==== SUPPLIED RECORDS ====
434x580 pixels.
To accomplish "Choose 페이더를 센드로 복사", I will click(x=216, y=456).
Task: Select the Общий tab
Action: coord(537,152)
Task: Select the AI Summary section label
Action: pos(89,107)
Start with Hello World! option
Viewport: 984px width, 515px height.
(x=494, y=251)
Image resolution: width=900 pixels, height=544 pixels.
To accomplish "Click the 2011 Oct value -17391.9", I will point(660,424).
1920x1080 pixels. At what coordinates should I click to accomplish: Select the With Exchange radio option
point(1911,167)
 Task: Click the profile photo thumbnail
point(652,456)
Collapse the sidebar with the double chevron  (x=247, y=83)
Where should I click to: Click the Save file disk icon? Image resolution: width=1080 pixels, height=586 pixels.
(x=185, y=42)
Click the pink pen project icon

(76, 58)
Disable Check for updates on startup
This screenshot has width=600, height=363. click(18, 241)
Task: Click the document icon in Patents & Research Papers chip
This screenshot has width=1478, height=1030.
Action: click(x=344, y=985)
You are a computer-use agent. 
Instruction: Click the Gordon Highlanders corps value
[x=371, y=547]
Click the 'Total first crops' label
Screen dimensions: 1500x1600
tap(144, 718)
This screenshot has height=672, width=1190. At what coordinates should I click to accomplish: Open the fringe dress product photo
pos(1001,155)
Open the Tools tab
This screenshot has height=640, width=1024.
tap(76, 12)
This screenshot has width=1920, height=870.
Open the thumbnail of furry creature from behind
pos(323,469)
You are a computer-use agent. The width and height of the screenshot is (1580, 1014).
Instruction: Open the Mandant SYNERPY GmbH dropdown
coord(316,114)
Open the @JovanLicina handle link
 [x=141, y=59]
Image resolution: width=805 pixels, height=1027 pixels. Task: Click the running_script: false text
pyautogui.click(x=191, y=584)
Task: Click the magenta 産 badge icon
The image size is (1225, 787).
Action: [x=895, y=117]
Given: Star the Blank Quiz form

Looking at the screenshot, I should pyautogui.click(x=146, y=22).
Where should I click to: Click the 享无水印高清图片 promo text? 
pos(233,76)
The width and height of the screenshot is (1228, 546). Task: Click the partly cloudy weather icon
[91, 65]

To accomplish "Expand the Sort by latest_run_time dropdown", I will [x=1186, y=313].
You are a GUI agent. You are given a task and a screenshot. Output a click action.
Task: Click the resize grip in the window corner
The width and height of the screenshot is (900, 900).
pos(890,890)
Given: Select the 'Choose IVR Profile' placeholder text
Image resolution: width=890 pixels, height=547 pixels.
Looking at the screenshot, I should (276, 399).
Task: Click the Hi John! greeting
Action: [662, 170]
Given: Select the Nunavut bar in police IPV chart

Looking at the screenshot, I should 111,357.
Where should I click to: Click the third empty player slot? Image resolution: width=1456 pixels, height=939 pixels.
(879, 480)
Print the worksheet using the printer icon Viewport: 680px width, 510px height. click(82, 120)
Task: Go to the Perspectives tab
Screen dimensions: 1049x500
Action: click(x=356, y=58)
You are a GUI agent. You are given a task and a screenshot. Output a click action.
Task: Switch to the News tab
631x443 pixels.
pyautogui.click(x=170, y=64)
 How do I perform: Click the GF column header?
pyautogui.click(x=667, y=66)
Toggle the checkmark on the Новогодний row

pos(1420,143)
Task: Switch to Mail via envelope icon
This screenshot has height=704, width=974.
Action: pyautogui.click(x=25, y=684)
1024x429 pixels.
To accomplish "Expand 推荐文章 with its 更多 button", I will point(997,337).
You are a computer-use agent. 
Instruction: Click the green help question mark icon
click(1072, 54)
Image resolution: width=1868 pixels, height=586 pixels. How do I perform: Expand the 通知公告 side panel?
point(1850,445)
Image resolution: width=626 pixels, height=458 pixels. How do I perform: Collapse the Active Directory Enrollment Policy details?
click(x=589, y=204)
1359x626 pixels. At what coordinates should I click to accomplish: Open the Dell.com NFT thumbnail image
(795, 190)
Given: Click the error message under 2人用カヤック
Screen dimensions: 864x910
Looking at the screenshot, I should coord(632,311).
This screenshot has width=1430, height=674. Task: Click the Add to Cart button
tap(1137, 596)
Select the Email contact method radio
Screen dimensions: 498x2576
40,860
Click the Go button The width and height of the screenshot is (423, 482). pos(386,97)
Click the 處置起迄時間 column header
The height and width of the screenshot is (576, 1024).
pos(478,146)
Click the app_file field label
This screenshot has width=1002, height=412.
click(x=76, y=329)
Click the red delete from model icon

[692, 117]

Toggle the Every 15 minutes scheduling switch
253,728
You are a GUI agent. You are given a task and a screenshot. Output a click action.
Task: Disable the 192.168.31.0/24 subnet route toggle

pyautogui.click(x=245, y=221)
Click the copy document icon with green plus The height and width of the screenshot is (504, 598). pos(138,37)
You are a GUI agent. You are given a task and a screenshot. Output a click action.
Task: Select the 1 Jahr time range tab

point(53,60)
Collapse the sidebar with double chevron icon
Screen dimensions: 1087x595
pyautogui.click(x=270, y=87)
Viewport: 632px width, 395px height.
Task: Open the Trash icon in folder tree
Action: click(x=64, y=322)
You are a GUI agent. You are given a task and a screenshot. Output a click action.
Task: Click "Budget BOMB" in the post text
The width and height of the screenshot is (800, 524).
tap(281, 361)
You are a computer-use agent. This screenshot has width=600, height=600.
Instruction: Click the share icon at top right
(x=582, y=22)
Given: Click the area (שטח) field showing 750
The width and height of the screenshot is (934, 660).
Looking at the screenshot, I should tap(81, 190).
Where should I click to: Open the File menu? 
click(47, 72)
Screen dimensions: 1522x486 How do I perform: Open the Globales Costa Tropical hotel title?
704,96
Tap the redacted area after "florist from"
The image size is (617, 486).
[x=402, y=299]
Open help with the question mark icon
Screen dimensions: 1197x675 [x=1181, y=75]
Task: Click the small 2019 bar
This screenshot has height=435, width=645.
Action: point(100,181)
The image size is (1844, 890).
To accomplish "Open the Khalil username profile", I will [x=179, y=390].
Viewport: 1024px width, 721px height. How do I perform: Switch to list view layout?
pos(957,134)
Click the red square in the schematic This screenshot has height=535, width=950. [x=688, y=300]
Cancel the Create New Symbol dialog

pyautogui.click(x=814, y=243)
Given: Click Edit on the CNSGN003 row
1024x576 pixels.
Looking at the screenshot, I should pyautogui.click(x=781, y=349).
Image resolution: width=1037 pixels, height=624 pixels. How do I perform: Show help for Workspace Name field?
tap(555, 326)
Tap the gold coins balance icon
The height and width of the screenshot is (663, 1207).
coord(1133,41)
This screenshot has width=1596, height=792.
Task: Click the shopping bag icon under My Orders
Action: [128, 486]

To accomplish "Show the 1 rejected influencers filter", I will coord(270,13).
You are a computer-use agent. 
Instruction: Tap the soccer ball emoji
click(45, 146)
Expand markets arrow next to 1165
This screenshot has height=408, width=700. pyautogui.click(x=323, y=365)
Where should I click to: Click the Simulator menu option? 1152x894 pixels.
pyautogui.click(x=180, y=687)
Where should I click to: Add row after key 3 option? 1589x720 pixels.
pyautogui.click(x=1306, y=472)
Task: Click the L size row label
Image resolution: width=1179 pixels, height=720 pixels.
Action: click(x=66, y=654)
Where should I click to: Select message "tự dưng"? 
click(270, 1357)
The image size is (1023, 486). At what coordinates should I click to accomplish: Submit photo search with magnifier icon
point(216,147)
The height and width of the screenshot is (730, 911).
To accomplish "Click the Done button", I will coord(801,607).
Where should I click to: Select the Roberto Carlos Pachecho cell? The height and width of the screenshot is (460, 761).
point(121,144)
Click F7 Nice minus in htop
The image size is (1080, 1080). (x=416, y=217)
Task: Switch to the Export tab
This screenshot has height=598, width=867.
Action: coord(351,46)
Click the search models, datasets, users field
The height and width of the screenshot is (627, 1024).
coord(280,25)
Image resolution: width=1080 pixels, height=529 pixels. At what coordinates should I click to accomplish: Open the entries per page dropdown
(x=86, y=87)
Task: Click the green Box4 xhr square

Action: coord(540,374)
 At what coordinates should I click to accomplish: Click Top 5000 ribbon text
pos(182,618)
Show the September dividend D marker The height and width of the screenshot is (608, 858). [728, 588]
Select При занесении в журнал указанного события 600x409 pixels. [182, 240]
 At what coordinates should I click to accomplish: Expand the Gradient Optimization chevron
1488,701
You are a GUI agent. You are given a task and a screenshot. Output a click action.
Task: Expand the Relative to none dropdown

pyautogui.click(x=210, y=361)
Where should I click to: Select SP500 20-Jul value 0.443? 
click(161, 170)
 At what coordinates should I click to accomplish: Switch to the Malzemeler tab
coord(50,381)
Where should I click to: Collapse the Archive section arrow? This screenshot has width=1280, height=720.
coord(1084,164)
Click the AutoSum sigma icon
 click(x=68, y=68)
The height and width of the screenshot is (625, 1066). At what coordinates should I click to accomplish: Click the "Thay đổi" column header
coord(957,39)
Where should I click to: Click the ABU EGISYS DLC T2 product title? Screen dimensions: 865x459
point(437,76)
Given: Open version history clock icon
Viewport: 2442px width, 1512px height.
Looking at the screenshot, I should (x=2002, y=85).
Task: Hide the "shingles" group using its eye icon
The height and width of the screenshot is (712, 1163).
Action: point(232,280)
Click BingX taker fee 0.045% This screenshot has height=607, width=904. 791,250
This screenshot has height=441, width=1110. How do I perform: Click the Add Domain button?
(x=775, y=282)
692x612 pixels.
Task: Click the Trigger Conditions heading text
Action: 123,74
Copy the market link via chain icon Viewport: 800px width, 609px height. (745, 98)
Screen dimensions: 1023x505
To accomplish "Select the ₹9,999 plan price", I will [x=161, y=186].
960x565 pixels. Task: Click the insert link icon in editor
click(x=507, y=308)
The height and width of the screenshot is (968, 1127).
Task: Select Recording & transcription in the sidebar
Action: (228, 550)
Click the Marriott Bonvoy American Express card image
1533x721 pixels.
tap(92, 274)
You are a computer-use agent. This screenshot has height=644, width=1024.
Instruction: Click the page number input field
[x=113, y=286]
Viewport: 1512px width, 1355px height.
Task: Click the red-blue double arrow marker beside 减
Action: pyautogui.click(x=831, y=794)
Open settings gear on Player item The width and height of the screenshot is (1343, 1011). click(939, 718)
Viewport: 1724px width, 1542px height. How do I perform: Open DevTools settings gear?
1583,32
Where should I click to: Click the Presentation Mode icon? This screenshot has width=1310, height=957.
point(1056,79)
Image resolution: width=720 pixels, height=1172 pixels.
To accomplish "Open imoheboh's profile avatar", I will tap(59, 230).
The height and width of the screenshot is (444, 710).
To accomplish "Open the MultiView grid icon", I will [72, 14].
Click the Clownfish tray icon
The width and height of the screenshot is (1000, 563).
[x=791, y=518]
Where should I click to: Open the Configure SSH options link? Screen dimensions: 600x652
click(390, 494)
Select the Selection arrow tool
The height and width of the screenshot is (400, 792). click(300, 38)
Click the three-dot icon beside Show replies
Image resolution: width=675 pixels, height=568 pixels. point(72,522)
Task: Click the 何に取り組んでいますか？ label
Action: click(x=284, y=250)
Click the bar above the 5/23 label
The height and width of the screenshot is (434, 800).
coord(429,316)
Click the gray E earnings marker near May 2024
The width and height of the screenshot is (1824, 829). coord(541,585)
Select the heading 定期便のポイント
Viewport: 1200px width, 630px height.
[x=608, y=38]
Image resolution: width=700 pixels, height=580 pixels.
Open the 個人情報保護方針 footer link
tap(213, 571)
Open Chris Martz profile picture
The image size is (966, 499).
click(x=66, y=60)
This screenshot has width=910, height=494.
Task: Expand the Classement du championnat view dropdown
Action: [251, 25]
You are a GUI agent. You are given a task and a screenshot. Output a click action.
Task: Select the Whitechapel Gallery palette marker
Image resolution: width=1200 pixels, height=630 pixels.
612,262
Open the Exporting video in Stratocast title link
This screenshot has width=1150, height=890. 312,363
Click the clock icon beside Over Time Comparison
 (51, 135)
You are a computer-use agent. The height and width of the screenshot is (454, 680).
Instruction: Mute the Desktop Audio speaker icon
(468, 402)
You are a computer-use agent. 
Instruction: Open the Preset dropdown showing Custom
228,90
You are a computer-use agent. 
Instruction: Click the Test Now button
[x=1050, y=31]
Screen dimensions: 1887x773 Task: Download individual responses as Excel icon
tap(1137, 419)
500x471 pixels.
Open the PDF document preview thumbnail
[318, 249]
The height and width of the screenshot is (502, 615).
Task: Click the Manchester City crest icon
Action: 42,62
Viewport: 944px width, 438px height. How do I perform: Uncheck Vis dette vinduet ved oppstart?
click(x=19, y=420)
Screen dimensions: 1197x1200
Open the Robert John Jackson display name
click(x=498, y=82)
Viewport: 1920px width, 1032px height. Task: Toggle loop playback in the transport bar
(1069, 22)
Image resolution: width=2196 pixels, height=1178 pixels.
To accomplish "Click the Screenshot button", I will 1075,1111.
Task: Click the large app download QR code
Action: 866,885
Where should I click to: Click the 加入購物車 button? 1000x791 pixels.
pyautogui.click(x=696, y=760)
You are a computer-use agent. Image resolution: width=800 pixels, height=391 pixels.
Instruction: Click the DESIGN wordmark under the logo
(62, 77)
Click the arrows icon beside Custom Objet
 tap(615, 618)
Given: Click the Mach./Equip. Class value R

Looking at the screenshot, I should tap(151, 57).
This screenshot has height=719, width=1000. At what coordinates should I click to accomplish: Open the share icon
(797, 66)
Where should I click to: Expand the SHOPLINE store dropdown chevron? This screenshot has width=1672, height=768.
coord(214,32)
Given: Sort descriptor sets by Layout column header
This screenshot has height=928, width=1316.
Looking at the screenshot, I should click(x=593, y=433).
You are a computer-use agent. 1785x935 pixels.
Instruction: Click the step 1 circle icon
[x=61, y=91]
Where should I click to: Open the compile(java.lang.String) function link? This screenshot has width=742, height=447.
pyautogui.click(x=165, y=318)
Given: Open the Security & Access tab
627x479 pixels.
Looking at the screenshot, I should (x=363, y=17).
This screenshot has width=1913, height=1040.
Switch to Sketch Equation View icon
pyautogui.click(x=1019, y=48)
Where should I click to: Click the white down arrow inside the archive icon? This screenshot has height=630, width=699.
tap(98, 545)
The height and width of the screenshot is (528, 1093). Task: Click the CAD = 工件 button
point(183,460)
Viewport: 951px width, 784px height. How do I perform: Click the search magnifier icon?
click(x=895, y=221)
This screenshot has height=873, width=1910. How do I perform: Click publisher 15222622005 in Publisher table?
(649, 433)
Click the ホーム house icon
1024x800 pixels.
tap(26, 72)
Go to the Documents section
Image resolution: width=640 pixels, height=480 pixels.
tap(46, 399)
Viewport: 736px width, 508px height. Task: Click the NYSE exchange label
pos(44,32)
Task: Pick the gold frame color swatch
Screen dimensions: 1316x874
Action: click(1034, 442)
====
WHAT IS BEING ASKED
If a line above contains the string "Sort", count it, then give the total and nothing else.

ANSWER SPACE
2